▶ _Consignes de l'exercice_:
• A. Recopiez, dans le passage sur le projet de loi, l'extrait qui va de « G. Darmanin, ministre » jusqu'à « titre de séjour. ».
• B. D'après le passage sur le projet de loi, pourquoi le ministre de l'Intérieur parle-t-il de passer d'une obligation de moyen à une obligation de résultat ? Répondez en une à trois phrases.

▶ _Texte fourni_:
Marie-Caroline Saglio-Yatzimirsky, anthropologue
Le projet de loi propose les trois leviers de l’intégration : la langue française, le respect des valeurs de la République, le travail. Le titre 1 s’intitule « Assurer une meilleure intégration des étrangers par le travail et la langue ». En ce qui concerne la langue, la proposition majeure est de conditionner l’octroi d’un titre de séjour long à la réussite d’un examen de français, là où aujourd’hui la simple participation effective à une formation linguistique est requise.
Le projet de loi prévoit pour cela :
- des modifications du CESEDA (Code de l’entrée et du séjour des étrangers
et du droit d’asile) avec nécessité pour les personnes ayant signé le contrat d’intégration républicain (CIR) de justifier « d’une connaissance de la langue française » s’ils demandent une carte de séjour pluriannuelle au bout d’un an, - des modifications dans le code du travail, notamment la possibilité pour l’employeur de proposer aux salariés allophones des formations en français,
- l’introduction d’un examen par l’OFII qui dispense la formation linguistique, et dont le niveau sera déterminé par décret
« L’une des révolutions de ce projet de loi c’est de passer une obligation de moyen à une obligation de résultat. »
G. Darmanin, ministre de l’Intérieur, Commission des lois du Sénat (28 fév. 2023)
Analyse
Cette proposition vient durcir une évolution tardive : l’introduction de
la maîtrise du français comme critère de l’intégration républicaine,
qui apparaît en 1945 pour la naturalisation, en 2003 pour l’obtention
d’un titre de séjour.

▶ _Données_:
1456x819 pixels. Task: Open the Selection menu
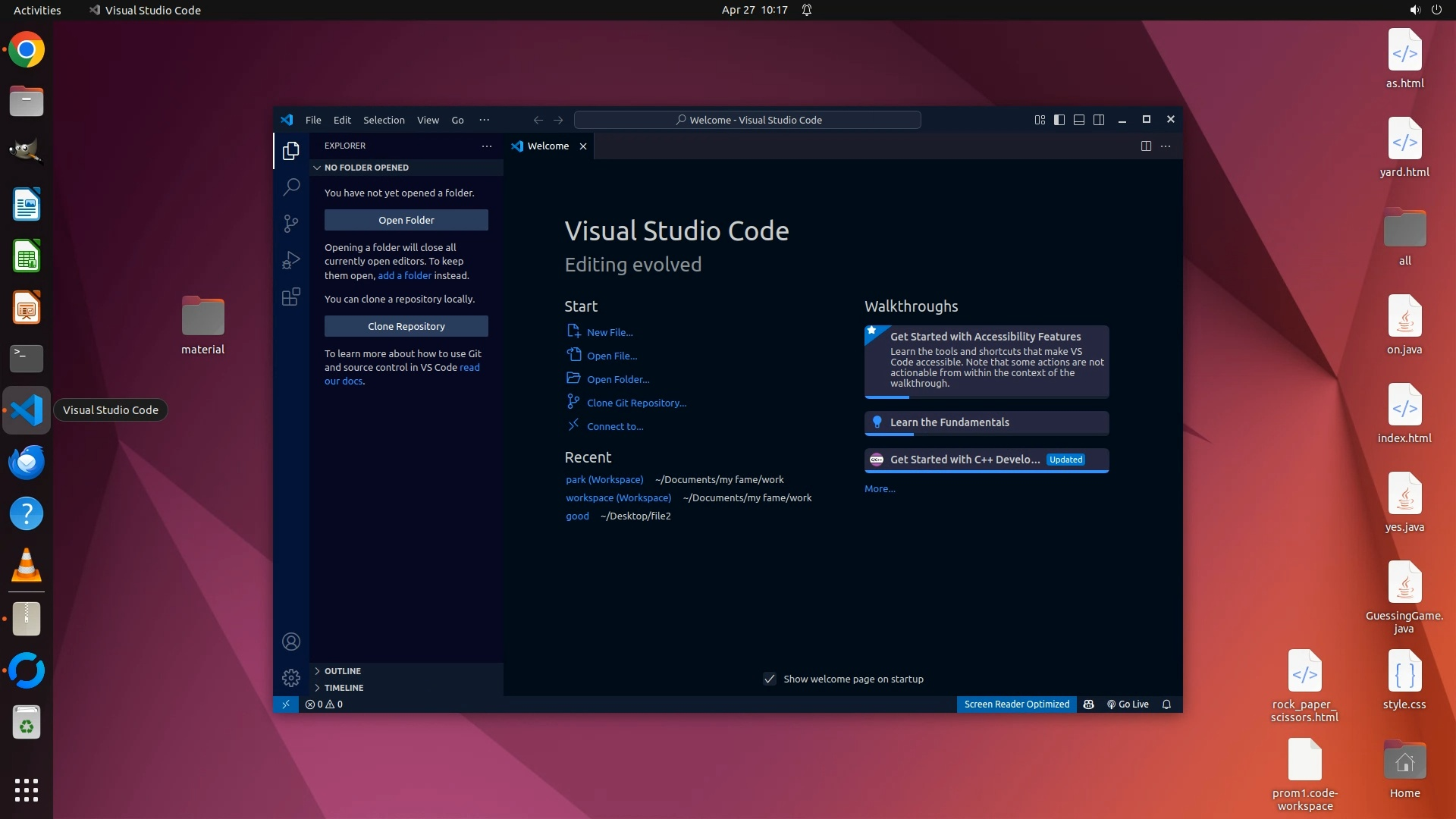click(384, 120)
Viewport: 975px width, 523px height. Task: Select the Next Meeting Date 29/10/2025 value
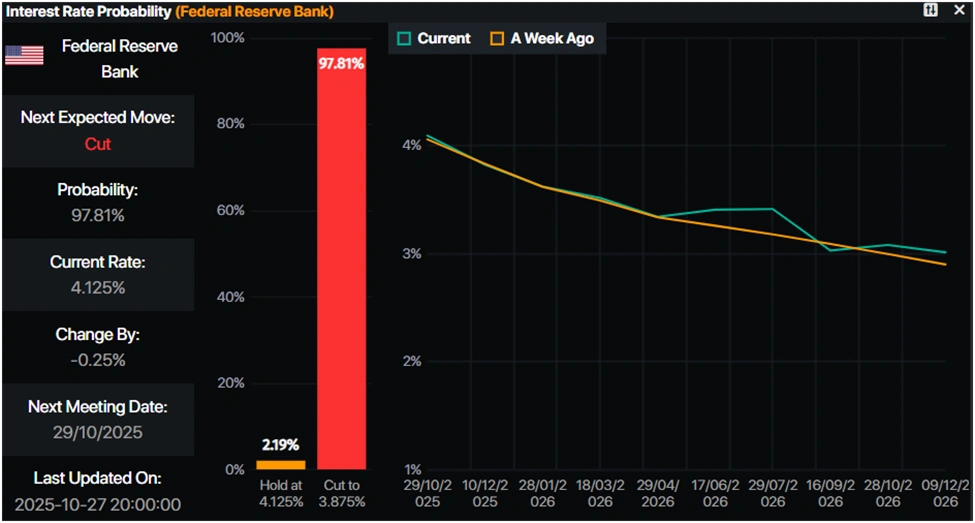[97, 432]
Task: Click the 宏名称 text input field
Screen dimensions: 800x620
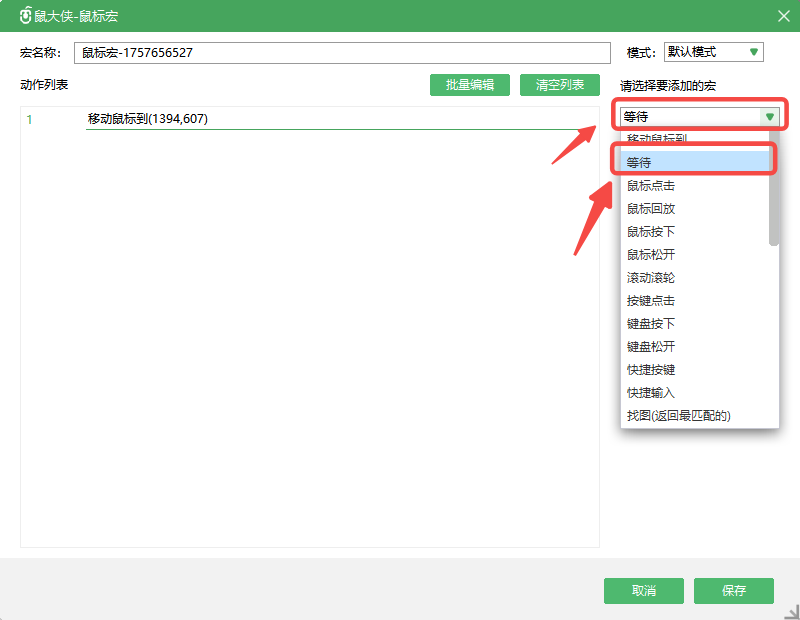Action: [342, 52]
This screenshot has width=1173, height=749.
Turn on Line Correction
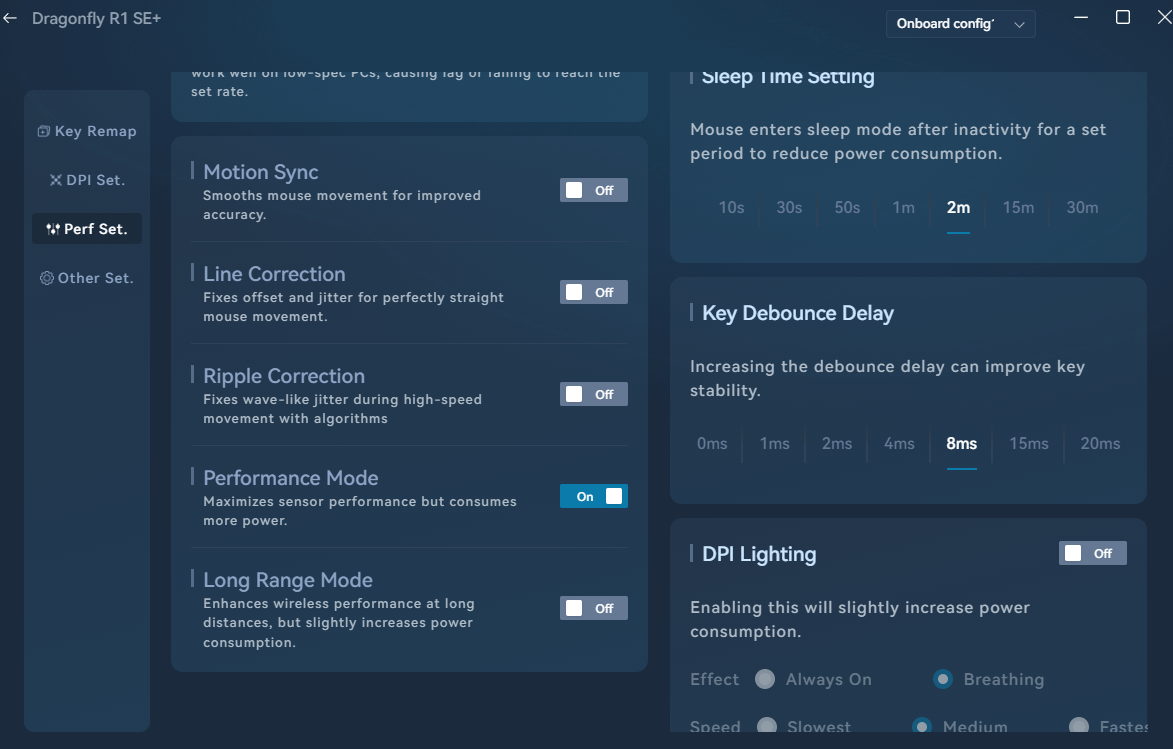click(x=593, y=292)
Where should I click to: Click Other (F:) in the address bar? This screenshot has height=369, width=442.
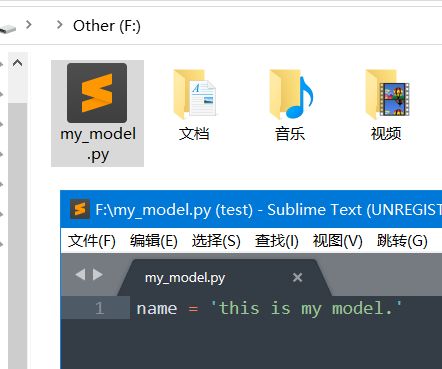pyautogui.click(x=107, y=26)
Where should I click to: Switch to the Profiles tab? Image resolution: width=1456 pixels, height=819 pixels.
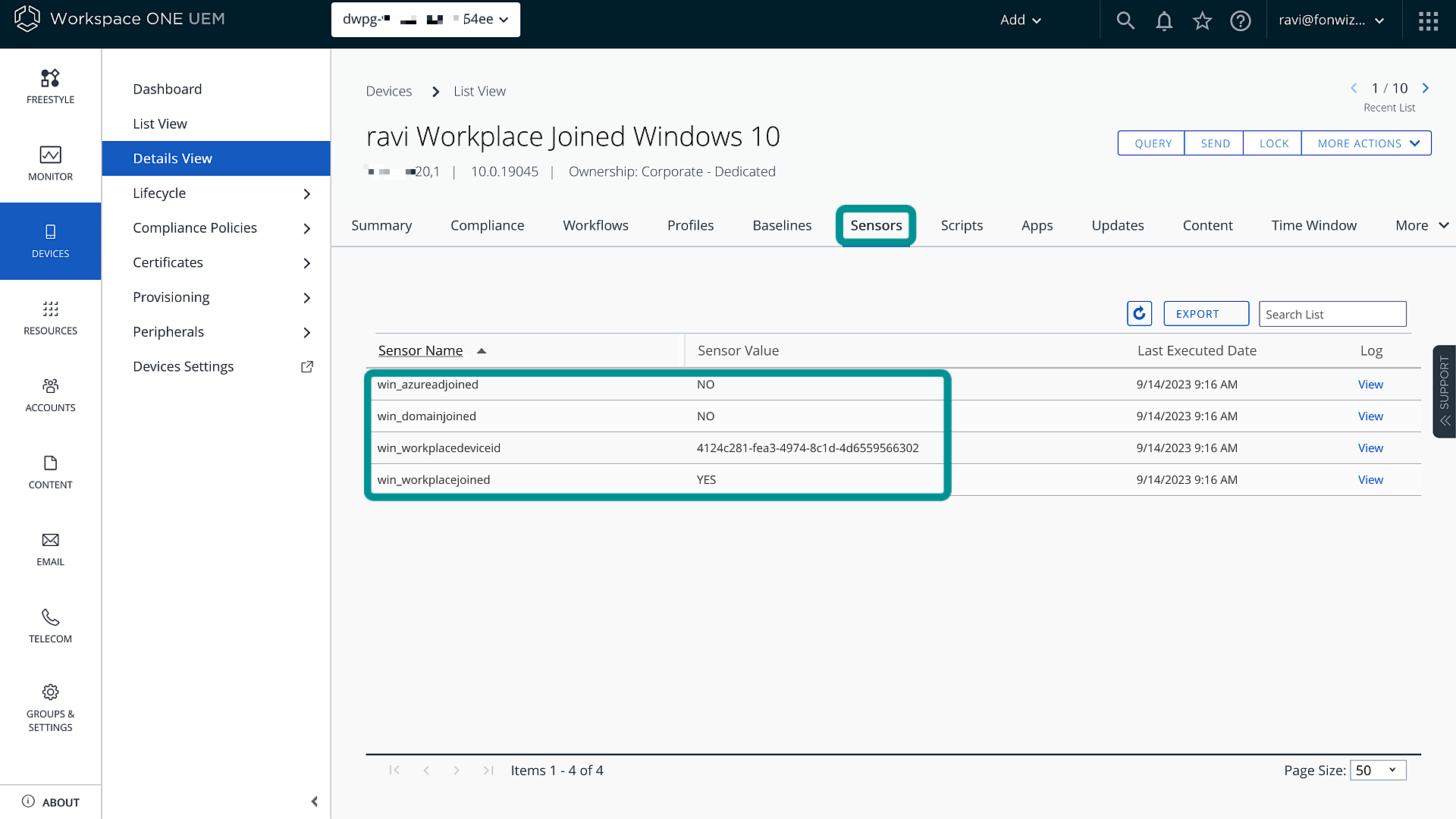click(690, 225)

▶ _Corrigé_:
• A.
G. Darmanin, ministre de l’Intérieur, Commission des lois du Sénat (28 fév. 2023)
Analyse
Cette proposition vient durcir une évolution tardive : l’introduction de
la maîtrise du français comme critère de l’intégration républicaine,
qui apparaît en 1945 pour la naturalisation, en 2003 pour l’obtention
d’un titre de séjour.

• B. Aujourd'hui, pour obtenir un titre de séjour long, il suffit de participer effectivement à une formation linguistique. Le projet de loi subordonne désormais ce titre à la réussite d'un examen de français.